- [DATA UNDER STUDY]:
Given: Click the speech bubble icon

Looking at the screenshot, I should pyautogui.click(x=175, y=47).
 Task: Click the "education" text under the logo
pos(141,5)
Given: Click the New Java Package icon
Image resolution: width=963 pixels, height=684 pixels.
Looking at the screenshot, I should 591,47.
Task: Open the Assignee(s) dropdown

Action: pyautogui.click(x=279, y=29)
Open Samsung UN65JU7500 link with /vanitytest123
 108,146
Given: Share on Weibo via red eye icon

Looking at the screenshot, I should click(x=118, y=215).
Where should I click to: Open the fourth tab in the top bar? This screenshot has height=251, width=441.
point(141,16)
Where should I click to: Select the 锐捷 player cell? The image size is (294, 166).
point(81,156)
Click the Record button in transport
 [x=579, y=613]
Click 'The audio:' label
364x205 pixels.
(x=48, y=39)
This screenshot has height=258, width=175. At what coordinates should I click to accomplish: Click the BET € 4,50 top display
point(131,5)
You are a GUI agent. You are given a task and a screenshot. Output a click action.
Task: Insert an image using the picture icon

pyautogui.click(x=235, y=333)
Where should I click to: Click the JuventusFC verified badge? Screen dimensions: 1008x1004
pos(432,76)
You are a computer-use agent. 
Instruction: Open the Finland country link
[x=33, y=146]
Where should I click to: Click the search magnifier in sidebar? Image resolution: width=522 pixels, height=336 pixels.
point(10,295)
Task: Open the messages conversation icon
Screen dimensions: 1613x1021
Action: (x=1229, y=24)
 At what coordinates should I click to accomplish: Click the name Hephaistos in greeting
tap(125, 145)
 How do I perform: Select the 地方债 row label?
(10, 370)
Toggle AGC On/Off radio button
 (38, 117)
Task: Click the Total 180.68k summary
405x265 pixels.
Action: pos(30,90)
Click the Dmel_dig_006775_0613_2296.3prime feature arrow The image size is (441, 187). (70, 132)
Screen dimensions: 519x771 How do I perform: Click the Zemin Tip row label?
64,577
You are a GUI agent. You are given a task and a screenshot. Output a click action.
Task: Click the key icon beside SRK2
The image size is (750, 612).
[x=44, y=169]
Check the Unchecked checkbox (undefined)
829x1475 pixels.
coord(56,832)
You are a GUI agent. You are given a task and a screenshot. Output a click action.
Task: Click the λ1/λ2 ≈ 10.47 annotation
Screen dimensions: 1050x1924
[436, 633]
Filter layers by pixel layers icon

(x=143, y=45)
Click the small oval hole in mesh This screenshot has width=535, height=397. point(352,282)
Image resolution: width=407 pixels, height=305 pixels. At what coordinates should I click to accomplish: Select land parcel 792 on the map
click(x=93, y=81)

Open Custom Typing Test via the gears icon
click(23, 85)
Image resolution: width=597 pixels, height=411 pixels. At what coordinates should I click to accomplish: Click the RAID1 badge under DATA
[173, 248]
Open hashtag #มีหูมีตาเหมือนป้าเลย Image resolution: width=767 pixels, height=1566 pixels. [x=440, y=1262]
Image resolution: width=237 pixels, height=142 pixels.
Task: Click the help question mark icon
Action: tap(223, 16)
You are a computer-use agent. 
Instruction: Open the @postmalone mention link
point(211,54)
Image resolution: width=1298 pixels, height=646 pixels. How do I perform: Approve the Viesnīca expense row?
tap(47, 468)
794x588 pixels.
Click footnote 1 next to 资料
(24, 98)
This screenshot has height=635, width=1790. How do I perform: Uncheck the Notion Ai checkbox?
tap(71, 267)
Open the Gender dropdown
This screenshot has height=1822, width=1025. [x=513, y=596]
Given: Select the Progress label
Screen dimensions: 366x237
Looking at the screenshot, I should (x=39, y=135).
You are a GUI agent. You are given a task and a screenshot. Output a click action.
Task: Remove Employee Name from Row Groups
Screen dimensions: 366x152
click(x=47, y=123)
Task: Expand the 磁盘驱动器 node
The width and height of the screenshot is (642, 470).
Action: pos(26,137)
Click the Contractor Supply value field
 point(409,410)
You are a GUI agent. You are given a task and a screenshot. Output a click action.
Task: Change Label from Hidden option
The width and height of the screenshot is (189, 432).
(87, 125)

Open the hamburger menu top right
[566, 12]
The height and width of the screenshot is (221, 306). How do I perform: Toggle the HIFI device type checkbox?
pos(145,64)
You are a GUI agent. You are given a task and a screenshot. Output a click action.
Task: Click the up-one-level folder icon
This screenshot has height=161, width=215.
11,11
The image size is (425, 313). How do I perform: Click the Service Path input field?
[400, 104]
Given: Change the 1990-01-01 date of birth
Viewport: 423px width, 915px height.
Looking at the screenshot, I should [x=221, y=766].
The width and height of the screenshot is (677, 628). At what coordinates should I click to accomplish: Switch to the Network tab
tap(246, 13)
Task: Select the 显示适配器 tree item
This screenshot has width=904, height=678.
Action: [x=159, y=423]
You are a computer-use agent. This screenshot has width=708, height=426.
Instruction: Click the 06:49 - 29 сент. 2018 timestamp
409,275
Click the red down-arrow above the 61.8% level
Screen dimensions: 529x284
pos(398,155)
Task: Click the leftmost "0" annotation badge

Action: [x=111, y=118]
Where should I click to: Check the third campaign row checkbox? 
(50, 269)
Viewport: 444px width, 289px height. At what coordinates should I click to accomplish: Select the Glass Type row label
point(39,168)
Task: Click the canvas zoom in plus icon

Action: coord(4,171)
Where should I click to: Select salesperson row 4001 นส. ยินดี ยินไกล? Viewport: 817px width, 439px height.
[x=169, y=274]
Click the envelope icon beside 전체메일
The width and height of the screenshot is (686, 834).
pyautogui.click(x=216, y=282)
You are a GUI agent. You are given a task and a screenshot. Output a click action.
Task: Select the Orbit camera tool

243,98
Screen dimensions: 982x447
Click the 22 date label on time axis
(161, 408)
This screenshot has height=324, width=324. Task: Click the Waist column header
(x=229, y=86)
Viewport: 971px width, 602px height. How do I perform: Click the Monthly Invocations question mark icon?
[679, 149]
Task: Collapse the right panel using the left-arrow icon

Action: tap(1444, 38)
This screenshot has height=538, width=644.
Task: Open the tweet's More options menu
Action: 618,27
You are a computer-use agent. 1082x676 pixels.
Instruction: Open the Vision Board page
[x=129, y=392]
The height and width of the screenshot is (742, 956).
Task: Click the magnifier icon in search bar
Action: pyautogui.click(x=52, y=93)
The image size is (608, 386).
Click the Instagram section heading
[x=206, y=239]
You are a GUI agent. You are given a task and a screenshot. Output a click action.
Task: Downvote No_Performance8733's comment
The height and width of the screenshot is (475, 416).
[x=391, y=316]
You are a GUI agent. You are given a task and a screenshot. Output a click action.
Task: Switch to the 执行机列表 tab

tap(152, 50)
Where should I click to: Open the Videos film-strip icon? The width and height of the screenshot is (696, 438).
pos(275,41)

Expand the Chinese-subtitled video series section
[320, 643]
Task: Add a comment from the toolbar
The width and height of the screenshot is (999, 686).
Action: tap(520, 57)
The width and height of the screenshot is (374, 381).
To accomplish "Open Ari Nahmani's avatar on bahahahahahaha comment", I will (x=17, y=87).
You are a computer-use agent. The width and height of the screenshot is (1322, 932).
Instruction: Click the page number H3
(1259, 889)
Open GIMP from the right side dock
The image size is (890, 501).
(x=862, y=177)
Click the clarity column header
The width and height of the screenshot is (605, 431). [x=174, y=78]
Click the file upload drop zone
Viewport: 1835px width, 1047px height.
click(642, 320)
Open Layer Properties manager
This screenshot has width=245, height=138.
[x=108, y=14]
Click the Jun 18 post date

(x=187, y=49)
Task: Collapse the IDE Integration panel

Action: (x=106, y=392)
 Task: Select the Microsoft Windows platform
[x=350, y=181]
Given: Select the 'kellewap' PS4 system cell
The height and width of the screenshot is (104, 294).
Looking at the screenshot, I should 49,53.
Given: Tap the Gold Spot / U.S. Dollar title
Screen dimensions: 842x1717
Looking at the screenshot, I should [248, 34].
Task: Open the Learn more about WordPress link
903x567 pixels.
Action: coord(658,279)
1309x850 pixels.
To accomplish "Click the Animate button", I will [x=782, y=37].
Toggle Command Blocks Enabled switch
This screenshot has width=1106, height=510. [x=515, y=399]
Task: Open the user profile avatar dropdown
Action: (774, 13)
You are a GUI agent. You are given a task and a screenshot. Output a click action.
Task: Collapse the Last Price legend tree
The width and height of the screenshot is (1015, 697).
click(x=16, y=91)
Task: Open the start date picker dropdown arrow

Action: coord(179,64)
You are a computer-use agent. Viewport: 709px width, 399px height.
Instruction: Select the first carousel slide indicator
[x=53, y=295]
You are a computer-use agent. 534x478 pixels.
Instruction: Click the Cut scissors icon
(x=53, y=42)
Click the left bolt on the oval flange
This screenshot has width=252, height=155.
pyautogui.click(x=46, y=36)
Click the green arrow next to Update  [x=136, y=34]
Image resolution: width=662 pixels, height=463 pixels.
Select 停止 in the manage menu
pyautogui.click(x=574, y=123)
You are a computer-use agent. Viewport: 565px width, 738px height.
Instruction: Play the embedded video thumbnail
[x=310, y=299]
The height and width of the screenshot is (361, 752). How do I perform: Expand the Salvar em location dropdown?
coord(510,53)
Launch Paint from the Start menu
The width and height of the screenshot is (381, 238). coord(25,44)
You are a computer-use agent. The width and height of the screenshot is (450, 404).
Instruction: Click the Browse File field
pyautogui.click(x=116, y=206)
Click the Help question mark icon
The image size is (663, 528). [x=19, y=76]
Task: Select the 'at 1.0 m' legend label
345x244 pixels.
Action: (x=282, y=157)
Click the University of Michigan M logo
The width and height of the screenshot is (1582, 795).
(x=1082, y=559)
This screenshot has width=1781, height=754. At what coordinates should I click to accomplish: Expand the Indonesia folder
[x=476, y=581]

- [AIM OF THE EXERCISE]:
Only the lines above starting at the one containing "Task: Click the canvas zoom in plus icon" and ending at the one containing "Click the envelope icon beside 전체메일", both included, are to be returned, exactly as they read.

- [SOLUTION TO THIS PROBLEM]:
Task: Click the canvas zoom in plus icon

Action: coord(4,171)
Where should I click to: Select salesperson row 4001 นส. ยินดี ยินไกล? Viewport: 817px width, 439px height.
[x=169, y=274]
Click the envelope icon beside 전체메일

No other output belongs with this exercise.